This weekend, one quotation has given me quite inordinate pleasure. I kept rereading it and just sort of gurgling with mirth. It is what the Guardian (then the Manchester Guardian) had to say, 100 years ago on Saturday, about the assassination in Sarajevo. “It is not to be supposed,” its correspondent wrote with magnificent lordliness, “that the death of the Archduke Francis Ferdinand will have any immediate or salient effect on the politics of Europe.”
It’s a great quote not only because it’s funny, but because it’s a magnificent caution. We do indeed, as the saying goes, walk backwards into the future. Anybody who tells you confidently what this war, or this event, or this course of action will come to mean is a stone-cold idiot. If they turn out to be right, they’re just a lucky idiot.
Dead hand at Labour’s heart
Ed Miliband’s policy chief Jon Cruddas — speaking at a meeting where, we presume, he did not expect to be quoted — lamented the “dead hand” at the centre of Labour’s leadership, in which serious thinking and interesting ideas are automatically jettisoned in favour of “cynical nuggets of policy to chime with our focus groups and press strategy”.

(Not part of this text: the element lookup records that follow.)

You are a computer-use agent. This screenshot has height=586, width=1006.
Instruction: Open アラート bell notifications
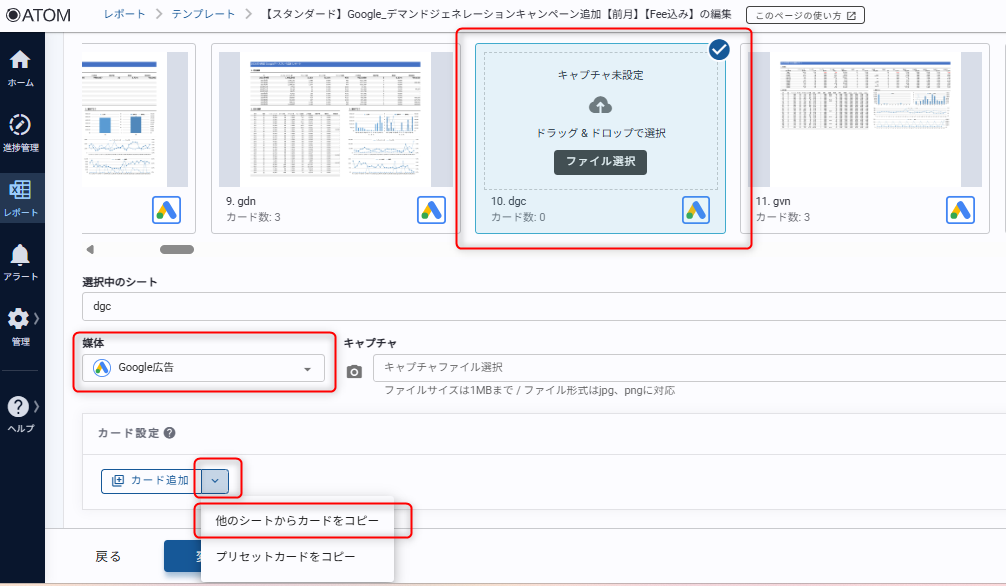(20, 256)
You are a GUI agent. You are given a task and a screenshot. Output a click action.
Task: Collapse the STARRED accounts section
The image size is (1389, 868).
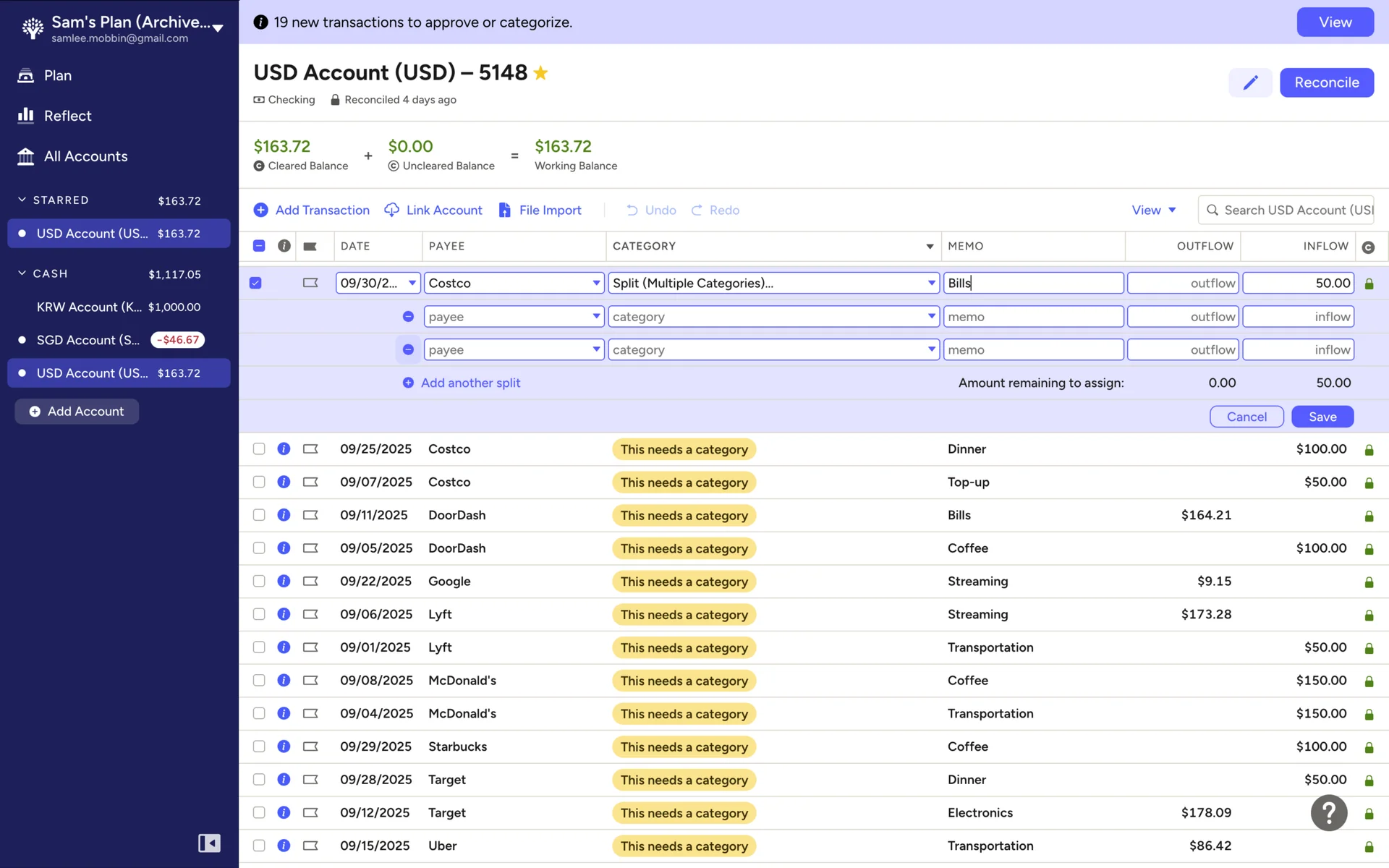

When it became clear the content of his remarks had been leaked, the dead hand went into action. A Labour spokesman issued a statement, creepily, “on behalf of Cruddas”: blah blah strengthening institutions blah blah rewarding hard work blah blah most radical plans for generations blah blah our great cities blah blah a Britain that once again works for working people.
Nothing makes Mr Cruddas’s case so eloquently as the statement with which he seeks to disown it.